Die Frage ist eher die Latenz, die du dir dabei leisten kannst. Bei
den Frequenzen wird die Energie nicht vorrangig für das Senden
verplempert, sondern vor allem für die Herstellung der Empfangs-
bereitschaft, denn dafür muss ein VCO mit der passenden Frequenz
ticken und eine ganze Reihe von Gattern im digitalen Demodulator.
Je seltener du die also einschalten musst, um auf eine Abfrage des
Wissenwollenden zu hören, um so länger hält deine Batterie, aber
um so länger dauert's, bis der Wissenwollende seine Antworten zusammen
hat.
Hallo,
wenn ein aktiver Transponder okay wäre (so rein finanziell, denn der ist
natürlich um Größenordnungen teurer, als ein passiver UHF Transponder)
ist das technisch kein Problem. Die Öffnung ist groß genug, um zumindest
bei 2,4 GHz Zigbee kein nennenswertes Hinderniss darzustellen. Mit der
richtigen Programmierung hält ein ZigBee-Sender auch locker mehrere
Jahre (wobei da natürlich auch die Kapazität der Batterie eine gewisse
Rolle spielt ;-) ). Unsere Firma stellt z.B. Beacons her, die mit 2 AA
Batterien 5-8 Jahre im Sekunden-Takt ein Signal aussenden können.

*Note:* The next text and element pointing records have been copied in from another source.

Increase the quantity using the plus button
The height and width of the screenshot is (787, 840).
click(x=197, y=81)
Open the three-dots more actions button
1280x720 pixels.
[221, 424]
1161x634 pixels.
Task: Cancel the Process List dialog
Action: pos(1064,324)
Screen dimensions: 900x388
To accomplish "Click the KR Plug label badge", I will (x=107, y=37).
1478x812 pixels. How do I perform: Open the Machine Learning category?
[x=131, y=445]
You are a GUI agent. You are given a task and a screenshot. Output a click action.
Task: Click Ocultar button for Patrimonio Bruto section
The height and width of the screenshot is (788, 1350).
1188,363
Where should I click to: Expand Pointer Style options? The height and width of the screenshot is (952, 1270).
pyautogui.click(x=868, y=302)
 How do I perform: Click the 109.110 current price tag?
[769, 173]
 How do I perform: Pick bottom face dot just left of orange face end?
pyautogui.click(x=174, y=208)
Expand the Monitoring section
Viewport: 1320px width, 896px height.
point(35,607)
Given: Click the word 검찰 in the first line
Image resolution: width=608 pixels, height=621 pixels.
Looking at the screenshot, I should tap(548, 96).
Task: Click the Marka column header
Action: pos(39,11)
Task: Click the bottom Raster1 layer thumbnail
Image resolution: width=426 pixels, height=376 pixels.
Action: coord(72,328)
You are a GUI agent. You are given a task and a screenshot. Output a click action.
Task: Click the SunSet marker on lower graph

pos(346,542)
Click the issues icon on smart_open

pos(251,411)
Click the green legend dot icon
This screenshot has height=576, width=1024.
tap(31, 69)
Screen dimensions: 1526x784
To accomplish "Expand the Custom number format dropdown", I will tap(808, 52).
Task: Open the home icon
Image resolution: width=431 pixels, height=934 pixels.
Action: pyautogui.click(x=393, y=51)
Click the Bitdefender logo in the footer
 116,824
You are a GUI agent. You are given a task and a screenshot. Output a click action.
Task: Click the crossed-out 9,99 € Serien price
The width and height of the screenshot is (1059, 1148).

Viel Erfolg bei der Lösungssuche,
Klaas
Klaas Dannen / metraTec GmbH schrieb:> Unsere Firma stellt z.B. Beacons her, die mit 2 AA> Batterien 5-8 Jahre im Sekunden-Takt ein Signal aussenden können.
Ist aber einfacher als ein Transponder, denn bei 2,4 GHz kostet
vor allem das (zeitlich meist viel längere) Empfangen Energie,
während ein kurzes Senden mit relativ wenig Energie auskommt.